Integrate $\int_0^1\int_0^\pi \frac{u}{\sqrt{1+u^2-2u \cos\phi}} d\phi du$

Question

I was trying to solve this integral while solving an electromagnetics problem in physics.

$$\int_0^1\int_0^\pi \frac{u}{\sqrt{1+u^2-2u \cos\phi}} d\phi \ du$$

My approach

My idea was to first make this integral into an single-variable one by solving the inner integral. $$\int_0^\pi \frac{u}{\sqrt{1+u^2-2u \cos\phi}} d\phi\\ =\frac{u}{1+u}\int_0^\pi\frac{1}{\sqrt{1-\frac{2u}{(1+u)^2}(1+\cos\phi)}}d\phi\\ =\frac{u}{1+u}\int_0^\pi\frac{1}{\sqrt{1-\frac{4u}{(1+u)^2}\cos^2\frac\phi2}}d\phi\\ =\frac{2u}{1+u}\int_0^\frac\pi2\frac{1}{\sqrt{1-\frac{4u}{(1+u)^2}\sin^2\frac\phi2}}d\left(\frac\phi2\right)\\ =\frac{2u}{1+u}K\left(\frac{2\sqrt u}{1+u}\right)$$ ($K$ is the complete elliptic integral of the first kind)

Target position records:
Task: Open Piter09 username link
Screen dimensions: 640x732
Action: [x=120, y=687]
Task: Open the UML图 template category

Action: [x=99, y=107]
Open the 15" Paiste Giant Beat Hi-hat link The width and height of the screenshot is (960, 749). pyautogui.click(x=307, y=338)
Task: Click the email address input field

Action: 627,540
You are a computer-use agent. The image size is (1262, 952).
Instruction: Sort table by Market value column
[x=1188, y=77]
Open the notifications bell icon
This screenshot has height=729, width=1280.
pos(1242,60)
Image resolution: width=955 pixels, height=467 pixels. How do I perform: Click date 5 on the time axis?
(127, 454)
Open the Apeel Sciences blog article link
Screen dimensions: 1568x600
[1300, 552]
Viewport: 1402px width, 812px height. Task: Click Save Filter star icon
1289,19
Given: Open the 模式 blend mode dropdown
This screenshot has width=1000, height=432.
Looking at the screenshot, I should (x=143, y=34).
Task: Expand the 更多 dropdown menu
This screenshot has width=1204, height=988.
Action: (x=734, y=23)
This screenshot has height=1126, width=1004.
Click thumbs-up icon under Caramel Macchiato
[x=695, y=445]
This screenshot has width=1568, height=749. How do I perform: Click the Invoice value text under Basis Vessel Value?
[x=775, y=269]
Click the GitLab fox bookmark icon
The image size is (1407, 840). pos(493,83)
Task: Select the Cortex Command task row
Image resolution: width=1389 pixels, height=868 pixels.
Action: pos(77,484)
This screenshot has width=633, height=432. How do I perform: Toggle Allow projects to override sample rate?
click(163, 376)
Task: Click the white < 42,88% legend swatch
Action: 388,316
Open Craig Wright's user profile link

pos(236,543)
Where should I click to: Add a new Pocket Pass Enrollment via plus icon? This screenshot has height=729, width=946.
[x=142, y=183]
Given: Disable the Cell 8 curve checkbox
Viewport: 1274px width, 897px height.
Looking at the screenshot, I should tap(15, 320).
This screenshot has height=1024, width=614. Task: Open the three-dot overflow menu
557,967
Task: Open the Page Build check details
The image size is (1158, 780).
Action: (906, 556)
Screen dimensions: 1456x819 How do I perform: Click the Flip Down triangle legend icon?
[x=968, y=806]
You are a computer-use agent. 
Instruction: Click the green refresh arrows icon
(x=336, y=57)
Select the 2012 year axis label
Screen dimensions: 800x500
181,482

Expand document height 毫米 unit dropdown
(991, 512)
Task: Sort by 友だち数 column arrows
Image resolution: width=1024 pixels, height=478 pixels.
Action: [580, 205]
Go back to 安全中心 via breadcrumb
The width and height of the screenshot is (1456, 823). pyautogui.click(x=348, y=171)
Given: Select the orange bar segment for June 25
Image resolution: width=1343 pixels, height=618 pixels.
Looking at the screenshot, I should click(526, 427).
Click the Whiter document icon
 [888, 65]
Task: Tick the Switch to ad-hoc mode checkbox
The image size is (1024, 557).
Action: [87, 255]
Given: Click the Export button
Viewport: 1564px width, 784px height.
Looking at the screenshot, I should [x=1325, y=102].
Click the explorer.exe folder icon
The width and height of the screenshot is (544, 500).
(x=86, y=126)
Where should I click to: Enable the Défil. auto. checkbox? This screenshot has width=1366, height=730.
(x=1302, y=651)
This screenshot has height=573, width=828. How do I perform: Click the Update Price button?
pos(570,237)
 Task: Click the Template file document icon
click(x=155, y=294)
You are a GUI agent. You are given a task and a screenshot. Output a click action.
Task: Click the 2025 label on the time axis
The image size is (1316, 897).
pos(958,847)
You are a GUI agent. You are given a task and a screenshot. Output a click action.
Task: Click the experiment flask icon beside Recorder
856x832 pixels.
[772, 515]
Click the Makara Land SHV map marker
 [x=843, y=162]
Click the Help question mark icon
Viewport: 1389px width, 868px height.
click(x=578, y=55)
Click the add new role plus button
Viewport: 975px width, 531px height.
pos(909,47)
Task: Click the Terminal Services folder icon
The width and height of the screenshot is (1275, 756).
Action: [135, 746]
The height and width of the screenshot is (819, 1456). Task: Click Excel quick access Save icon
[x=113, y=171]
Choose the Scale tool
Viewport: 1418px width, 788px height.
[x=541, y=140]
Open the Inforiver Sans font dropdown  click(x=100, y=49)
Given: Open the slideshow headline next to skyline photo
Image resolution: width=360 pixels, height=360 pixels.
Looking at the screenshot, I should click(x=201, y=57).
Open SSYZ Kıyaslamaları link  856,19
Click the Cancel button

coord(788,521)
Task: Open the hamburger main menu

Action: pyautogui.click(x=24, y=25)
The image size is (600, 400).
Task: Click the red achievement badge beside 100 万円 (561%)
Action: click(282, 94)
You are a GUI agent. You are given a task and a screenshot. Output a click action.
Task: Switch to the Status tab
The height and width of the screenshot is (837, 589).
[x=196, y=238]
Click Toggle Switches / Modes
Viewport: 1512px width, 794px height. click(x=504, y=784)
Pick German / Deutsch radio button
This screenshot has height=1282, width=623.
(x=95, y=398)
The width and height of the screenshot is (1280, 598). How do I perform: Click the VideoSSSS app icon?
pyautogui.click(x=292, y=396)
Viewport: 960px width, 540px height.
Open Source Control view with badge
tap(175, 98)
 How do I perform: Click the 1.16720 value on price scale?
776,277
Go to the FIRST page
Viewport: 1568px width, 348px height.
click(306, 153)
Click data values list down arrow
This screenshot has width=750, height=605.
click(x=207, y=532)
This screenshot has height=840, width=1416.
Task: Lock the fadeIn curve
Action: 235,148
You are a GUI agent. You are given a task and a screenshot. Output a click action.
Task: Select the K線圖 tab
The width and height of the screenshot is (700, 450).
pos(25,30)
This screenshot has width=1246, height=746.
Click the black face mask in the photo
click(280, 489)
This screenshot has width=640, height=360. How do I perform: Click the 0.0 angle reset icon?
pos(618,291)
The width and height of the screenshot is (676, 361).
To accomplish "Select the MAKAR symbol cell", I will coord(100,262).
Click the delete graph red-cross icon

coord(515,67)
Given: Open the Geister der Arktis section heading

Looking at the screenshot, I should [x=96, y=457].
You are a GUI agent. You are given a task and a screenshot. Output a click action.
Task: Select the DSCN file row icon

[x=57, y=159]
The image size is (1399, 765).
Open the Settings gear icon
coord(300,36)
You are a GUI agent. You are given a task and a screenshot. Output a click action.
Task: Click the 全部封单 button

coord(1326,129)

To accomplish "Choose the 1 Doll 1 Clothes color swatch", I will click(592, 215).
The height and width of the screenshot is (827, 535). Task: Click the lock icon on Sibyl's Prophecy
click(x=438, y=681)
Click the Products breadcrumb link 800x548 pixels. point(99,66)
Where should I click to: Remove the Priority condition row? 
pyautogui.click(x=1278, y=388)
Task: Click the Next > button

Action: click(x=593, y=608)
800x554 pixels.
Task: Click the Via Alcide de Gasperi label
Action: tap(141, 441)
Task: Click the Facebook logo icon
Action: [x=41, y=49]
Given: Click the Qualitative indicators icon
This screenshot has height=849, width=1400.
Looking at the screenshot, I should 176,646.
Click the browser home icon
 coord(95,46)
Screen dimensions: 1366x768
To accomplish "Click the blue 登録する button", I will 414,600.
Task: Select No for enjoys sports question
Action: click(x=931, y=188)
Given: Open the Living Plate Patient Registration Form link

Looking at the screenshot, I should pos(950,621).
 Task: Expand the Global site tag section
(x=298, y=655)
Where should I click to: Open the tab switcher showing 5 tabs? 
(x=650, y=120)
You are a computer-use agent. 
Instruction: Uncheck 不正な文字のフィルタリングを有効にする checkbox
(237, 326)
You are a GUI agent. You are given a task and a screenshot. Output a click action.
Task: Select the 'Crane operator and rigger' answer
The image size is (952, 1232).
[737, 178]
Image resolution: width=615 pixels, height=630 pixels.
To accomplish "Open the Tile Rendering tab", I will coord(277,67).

> [What to do] Copy out the double integral post above in full, word for word and with every formula unchanged.

> [Problem solution]
Integrate $\int_0^1\int_0^\pi \frac{u}{\sqrt{1+u^2-2u \cos\phi}} d\phi du$

Question

I was trying to solve this integral while solving an electromagnetics problem in physics.

$$\int_0^1\int_0^\pi \frac{u}{\sqrt{1+u^2-2u \cos\phi}} d\phi \ du$$

My approach

My idea was to first make this integral into an single-variable one by solving the inner integral. $$\int_0^\pi \frac{u}{\sqrt{1+u^2-2u \cos\phi}} d\phi\\ =\frac{u}{1+u}\int_0^\pi\frac{1}{\sqrt{1-\frac{2u}{(1+u)^2}(1+\cos\phi)}}d\phi\\ =\frac{u}{1+u}\int_0^\pi\frac{1}{\sqrt{1-\frac{4u}{(1+u)^2}\cos^2\frac\phi2}}d\phi\\ =\frac{2u}{1+u}\int_0^\frac\pi2\frac{1}{\sqrt{1-\frac{4u}{(1+u)^2}\sin^2\frac\phi2}}d\left(\frac\phi2\right)\\ =\frac{2u}{1+u}K\left(\frac{2\sqrt u}{1+u}\right)$$ ($K$ is the complete elliptic integral of the first kind)